Activation Steering for Synthetic Data Generation: The Role of Diversity in Downstream Safety Detection
Abstract
Safety detection models require examples of HHH (Helpful, Harmless, Honest)-violating outputs for robust generalization, however such examples are scarce. Activation Steering (AS) has emerged as a data-efficient method for generating target-concept-aligned responses. We investigate whether AS can generate high-quality training datasets for downstream classifiers, a question that remains untested. We present a two-fold study with intrinsic and extrinsic evaluation across 4 concepts ×\,2 models ×\,4 steering methods.
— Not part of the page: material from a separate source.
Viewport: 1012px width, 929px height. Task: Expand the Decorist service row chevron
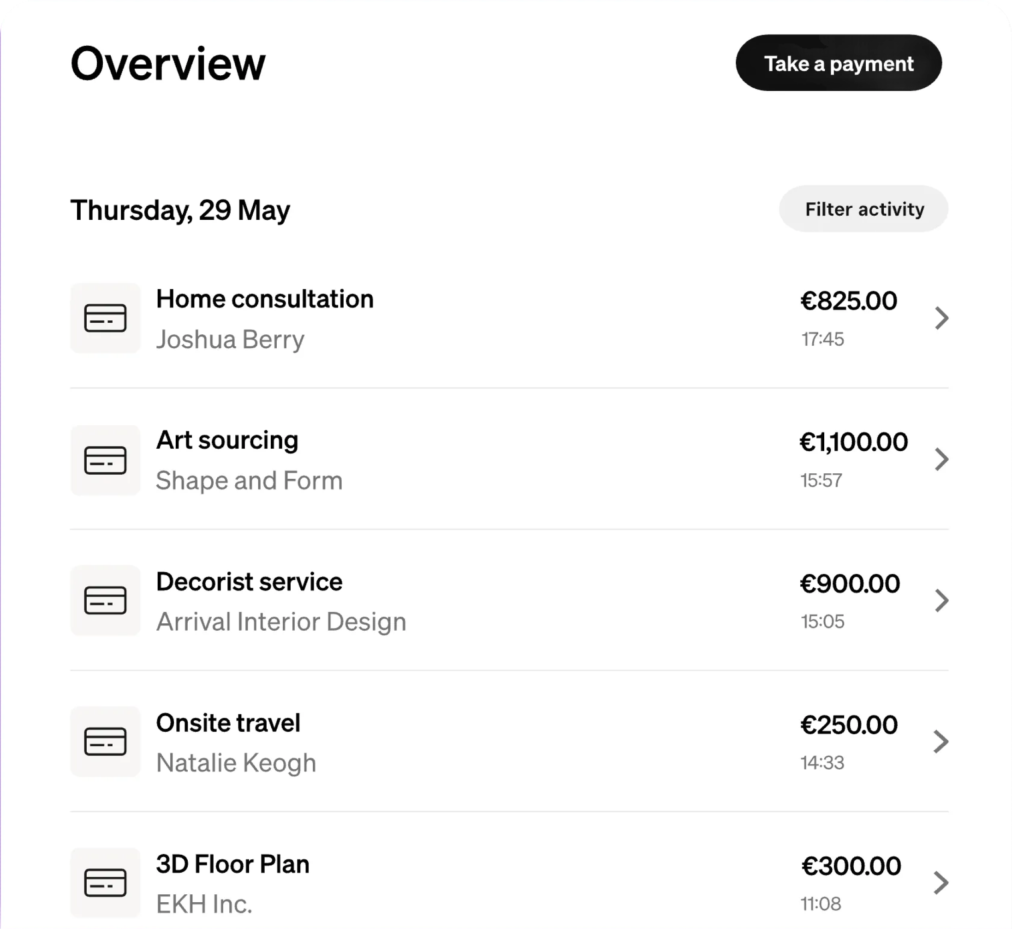click(x=941, y=600)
Intrinsically, beyond the field-standard rubric of steering success (concept alignment) and coherence, we introduce sample- and set-level diversity as a quality axis previously absent from the literature, and find that increasing steering strength reduces response diversity. Extrinsically, we replace HHH-violating examples in the available training data with steered generations and fine-tune detection classifiers. AS-generated data results in a better classifier than the prompting-generated data on 3 of 4 concepts. However, only 41 of 136 AS configurations outperform prompting, indicating that downstream utility lies in a narrow regime that jointly satisfies success, coherence, and diversity. The harmonic mean of these three axes correlates with downstream AUROC more consistently across concepts than success and coherence alone, providing a practical heuristic target for practitioners tuning AS hyperparameters. Together, our results highlight the potential of AS in synthetic data generation for improving safety detection and identify diversity as a critical, previously overlooked axis for tuning AS.